# [EXTRACTED DATA]
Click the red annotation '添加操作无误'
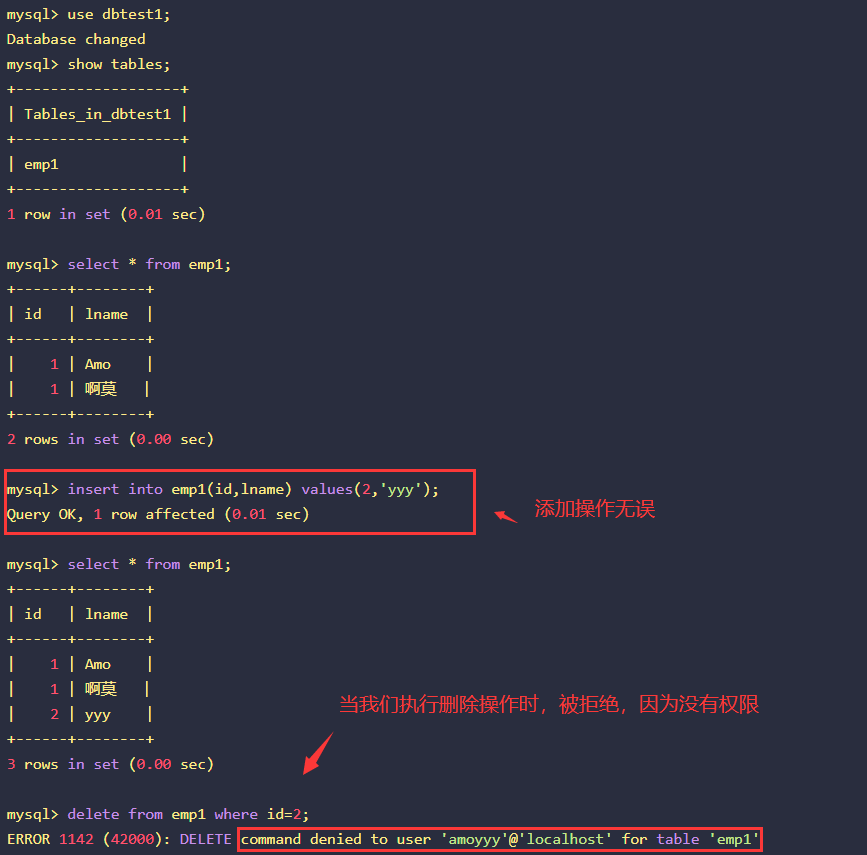867x855 pixels. click(594, 509)
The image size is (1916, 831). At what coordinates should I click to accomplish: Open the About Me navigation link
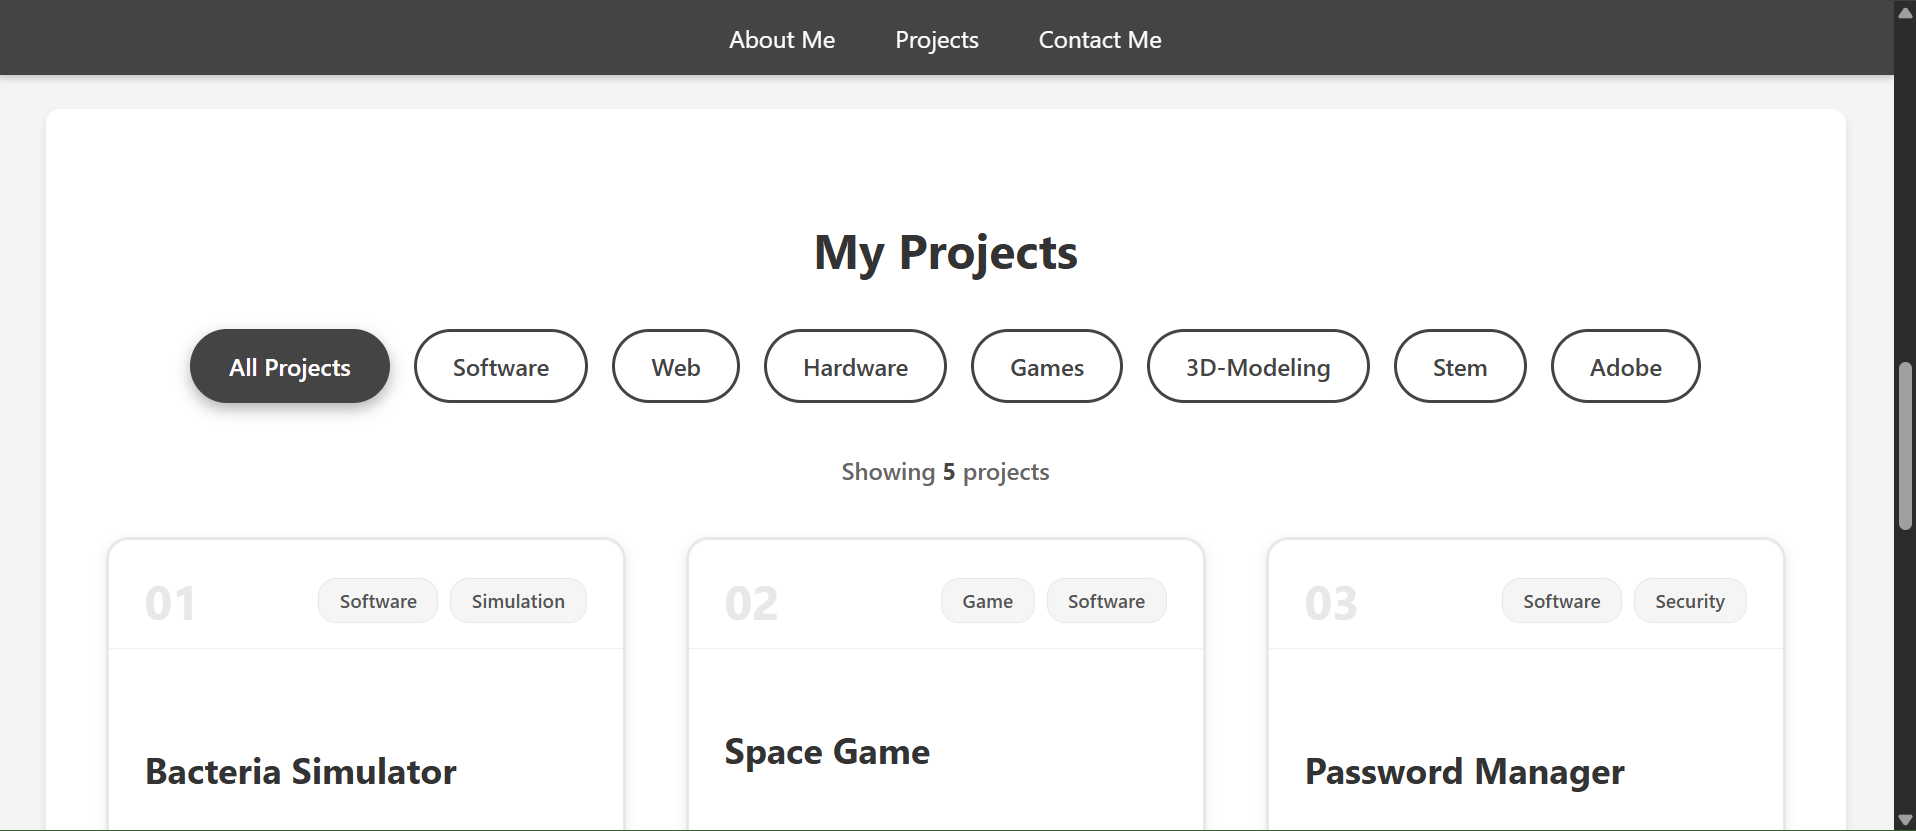pyautogui.click(x=781, y=40)
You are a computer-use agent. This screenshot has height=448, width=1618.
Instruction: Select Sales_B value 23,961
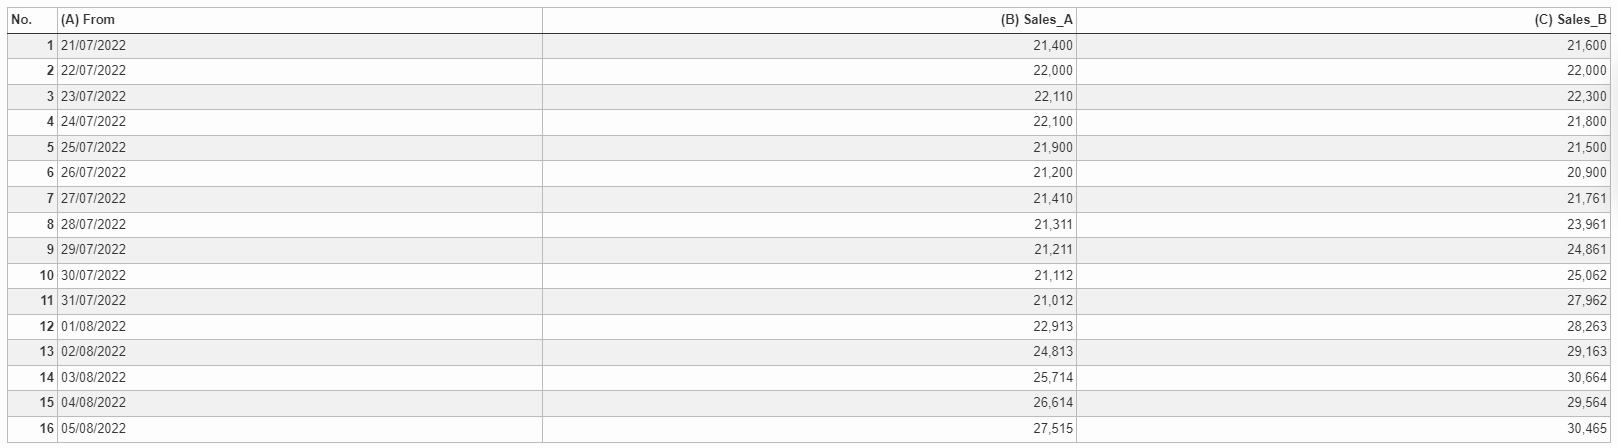[1343, 225]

# [INSTRUCTIONS TO FOLLOW]
Copy out exactly, without any pictures, the lines above that begin at the one with "You are a computer-use" and end at the last line of the listing.

# [RESPONSE TO THE TASK]
You are a computer-use agent. This screenshot has height=448, width=1618.
Instruction: Select Sales_B value 23,961
[1343, 225]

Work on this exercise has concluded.